Nugent invites controversy wherever he goes, which means that just the fact that he’ll be performing and speaking at League City’s Salute to Heroes Patriot Dinner and Concert, benefitting the New Braunfels non-profit Operation: Finally Home (which builds houses for wounded veterans or the surviving families of the fallen) has already sparked criticism. The Galveston County Daily News has published over a dozen stories, columns, and letters about the Nuge’s appearance at the event (which is paid for, in part, by taxpayers, though Nugent is donating his time), with criticism ranging from the man’s comments on President Obama (most recently: “a subhuman mongrel”) and undocumented immigrants (“bloodsuckers” who should be treated “like indentured servants”) to questions about Nugent’s own military service—or lack thereof—during the Vietnam War. 

Those questions challenge whether Nugent is an appropriate guest at an event for veterans, given comments he made to High Times magazine back in 1977 about how he avoided being drafted:

Nugent: Ted was a young boy, appearing to be a hippie but quite opposite in fact, working hard and playing hard, playing rock and roll like a deviant. People would question my sanity, I played so much. So I got my notice to be in the draft. Do you think I was gonna lay down my guitar and go play army? Give me a break! I was busy doin’ it to it. I had a career Jack. If I was walkin’ around, hippying down, getting’ loaded and pickin’ my ass like your common curs, I’d say “Hey yeah, go in the army. Beats the poop out of scuffin’ around in the gutters.” But I wasn’t a gutter dog. I was a hard workin’, mother****in’ rock and roll musician. 
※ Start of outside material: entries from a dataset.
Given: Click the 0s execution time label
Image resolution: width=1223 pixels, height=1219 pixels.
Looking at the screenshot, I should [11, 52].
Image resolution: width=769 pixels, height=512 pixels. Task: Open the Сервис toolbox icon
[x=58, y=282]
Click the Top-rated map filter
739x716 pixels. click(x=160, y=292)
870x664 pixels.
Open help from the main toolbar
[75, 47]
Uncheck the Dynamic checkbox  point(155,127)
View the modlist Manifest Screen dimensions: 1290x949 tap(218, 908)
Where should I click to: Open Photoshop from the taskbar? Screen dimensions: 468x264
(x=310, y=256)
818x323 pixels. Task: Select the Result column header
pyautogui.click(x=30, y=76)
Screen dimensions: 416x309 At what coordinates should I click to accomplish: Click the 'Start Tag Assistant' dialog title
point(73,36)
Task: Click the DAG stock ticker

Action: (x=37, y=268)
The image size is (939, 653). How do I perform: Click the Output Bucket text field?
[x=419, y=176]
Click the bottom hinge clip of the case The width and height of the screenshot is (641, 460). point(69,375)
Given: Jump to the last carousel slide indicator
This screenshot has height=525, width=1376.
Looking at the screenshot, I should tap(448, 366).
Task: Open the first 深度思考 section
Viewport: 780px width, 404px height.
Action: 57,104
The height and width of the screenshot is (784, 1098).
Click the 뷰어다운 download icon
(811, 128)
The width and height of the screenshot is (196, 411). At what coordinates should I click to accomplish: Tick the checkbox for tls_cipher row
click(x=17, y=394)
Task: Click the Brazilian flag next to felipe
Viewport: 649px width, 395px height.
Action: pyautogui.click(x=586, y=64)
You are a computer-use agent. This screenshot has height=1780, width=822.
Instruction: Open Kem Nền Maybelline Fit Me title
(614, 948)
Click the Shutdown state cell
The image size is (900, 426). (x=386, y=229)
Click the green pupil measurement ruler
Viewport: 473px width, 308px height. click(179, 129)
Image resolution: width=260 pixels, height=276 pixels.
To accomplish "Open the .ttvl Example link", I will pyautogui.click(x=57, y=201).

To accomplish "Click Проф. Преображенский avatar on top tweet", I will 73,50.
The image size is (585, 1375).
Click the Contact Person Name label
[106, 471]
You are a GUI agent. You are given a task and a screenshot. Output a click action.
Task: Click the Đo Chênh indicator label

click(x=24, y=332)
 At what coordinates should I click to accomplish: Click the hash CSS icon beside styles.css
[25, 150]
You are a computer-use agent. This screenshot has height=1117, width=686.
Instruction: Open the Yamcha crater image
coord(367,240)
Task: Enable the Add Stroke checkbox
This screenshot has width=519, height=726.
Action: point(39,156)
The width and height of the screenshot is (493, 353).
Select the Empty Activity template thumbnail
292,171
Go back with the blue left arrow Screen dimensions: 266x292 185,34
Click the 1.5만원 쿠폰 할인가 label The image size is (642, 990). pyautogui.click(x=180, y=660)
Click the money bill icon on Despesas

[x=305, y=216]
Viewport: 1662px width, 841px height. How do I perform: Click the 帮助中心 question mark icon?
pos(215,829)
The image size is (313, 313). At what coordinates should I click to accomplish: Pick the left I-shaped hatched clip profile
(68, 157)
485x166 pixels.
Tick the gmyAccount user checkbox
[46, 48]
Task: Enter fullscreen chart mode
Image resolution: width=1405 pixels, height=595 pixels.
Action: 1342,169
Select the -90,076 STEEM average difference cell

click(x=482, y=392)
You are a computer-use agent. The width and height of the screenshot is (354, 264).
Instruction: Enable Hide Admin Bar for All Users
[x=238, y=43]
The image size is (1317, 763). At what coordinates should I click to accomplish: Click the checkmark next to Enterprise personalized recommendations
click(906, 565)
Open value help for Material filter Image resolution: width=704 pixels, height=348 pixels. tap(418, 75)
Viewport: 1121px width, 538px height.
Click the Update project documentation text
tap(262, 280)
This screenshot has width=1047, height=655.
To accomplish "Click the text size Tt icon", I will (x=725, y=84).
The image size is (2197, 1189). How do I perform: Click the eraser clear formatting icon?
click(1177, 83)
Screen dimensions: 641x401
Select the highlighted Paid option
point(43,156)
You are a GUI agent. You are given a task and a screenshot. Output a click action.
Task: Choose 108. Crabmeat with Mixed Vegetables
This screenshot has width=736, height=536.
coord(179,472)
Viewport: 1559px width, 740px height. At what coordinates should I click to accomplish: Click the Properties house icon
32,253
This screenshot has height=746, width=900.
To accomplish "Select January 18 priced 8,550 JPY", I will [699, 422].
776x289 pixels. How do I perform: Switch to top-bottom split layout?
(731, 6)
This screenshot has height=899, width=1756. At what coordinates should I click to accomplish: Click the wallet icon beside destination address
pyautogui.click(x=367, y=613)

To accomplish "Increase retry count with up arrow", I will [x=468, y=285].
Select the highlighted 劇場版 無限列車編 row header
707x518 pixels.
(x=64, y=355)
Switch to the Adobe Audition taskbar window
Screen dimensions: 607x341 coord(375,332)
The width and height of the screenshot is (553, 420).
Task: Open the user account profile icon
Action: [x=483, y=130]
In the interview, Nugent goes on to detail how he convinced the Selective Service board to classify him as 4-F in (gross) detail, a story that involves self-defecation and snorting crystal meth. Fact-checking website Snopes verified that Nugent received the classification and provided additional context for the interview, but couldn’t confirm the other parts of the story, which Nugent says he made up. And, to be certain, wildly exaggerating a story to an interviewer for his own amusement certainly wouldn’t be out of character for Nugent, whose propensity for such things has even been satirized in The Onion

Regardless of whether or not Nugent avoided the draft during Vietnam, though, it’s probably safe to say that his appearance at the event wouldn’t be a flashpoint for local controversy if he weren’t so outspoken in spouting rhetoric designed specifically to inflame people. Questioning whether inviting a guy who calls the President of the United States a “subhuman mongrel” to speak at an event paid for by taxpayers, even if he’s not being paid for whatever inflammatory statements he eventually ends up making, isn’t out-of-bounds. (Imagine the letters to the editor had Natalie Maines been invited to speak and perform at a similar event ten years ago?)

Nugent, of course, has the right to say whatever he likes, and his critics likewise have the right to call him a racist, sexist, homophobic asshole. Regardless of which way you swing on this, one thing is certain: Ted Nugent is loving the attention.